▶ Data to examine:
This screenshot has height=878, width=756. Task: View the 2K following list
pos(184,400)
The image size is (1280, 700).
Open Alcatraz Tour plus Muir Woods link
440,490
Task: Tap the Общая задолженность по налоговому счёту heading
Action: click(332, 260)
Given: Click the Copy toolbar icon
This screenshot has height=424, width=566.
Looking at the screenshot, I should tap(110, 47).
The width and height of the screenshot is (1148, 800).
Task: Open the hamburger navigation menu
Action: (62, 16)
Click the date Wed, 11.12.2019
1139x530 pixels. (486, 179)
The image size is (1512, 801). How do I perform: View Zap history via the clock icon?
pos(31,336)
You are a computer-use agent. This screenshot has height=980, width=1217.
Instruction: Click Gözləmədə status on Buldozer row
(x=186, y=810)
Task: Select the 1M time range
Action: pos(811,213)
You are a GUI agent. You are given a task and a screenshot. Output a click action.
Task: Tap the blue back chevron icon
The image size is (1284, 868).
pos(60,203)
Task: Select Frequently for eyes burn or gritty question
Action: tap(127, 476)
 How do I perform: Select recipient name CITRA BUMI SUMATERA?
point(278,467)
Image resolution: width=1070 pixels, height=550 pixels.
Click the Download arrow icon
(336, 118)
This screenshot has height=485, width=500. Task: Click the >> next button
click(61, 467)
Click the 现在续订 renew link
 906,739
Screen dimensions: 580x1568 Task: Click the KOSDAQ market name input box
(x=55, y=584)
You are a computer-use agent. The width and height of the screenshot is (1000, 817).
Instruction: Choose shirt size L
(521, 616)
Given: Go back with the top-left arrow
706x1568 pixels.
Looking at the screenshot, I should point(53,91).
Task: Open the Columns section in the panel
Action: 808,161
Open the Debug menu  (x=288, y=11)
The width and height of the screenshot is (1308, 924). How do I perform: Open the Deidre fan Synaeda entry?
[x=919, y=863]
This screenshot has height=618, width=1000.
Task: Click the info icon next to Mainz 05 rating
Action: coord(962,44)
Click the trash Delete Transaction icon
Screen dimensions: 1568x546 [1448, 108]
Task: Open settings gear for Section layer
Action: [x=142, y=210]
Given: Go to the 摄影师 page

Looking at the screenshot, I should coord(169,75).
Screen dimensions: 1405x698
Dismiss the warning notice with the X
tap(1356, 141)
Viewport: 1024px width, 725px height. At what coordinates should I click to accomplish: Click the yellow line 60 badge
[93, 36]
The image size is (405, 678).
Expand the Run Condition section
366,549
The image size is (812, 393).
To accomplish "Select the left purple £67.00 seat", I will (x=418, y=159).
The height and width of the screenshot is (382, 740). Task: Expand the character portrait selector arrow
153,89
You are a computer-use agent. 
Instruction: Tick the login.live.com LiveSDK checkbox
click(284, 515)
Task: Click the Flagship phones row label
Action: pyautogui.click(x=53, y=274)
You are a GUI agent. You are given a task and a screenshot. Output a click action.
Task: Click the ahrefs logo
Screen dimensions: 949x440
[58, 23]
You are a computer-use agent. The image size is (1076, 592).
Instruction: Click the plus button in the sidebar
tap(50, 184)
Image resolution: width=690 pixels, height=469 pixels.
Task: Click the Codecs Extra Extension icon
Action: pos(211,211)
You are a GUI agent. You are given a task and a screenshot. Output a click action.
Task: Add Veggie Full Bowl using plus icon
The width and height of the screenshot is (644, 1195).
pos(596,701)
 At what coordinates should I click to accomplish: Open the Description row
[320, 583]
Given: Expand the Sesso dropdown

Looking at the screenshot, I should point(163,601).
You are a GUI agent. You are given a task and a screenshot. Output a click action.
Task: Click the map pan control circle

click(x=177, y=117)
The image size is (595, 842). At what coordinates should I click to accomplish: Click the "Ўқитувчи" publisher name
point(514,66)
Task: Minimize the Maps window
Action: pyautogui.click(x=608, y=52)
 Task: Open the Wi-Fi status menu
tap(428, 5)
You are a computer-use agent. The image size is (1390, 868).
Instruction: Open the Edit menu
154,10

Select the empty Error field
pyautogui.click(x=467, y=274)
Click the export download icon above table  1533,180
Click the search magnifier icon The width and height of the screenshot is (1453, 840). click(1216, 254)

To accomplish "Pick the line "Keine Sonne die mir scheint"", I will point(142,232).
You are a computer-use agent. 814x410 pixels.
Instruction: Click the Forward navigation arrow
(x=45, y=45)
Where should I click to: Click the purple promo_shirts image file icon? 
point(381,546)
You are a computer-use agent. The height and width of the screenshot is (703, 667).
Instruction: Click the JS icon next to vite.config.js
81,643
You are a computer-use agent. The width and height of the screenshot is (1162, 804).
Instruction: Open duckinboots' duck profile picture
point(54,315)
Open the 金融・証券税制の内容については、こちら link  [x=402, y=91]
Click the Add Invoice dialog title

▶ The task: If a line contains the word "back", it counts; please state how many such lines the records above have, and nothing more.

▶ Final answer: 2